_DATA SUPPLIED:_

^^^^

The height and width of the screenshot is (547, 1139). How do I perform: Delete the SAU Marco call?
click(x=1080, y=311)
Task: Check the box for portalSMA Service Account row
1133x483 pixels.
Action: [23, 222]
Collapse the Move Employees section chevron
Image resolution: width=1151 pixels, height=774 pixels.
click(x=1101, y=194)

^^^^

_PROBLEM TO WORK ON:_ Reproduce the material in full, with no word added or dropped.

_YOUR RESPONSE:_
The height and width of the screenshot is (547, 1139). How do I perform: Delete the SAU Marco call?
click(x=1080, y=311)
Task: Check the box for portalSMA Service Account row
1133x483 pixels.
Action: [23, 222]
Collapse the Move Employees section chevron
Image resolution: width=1151 pixels, height=774 pixels.
click(x=1101, y=194)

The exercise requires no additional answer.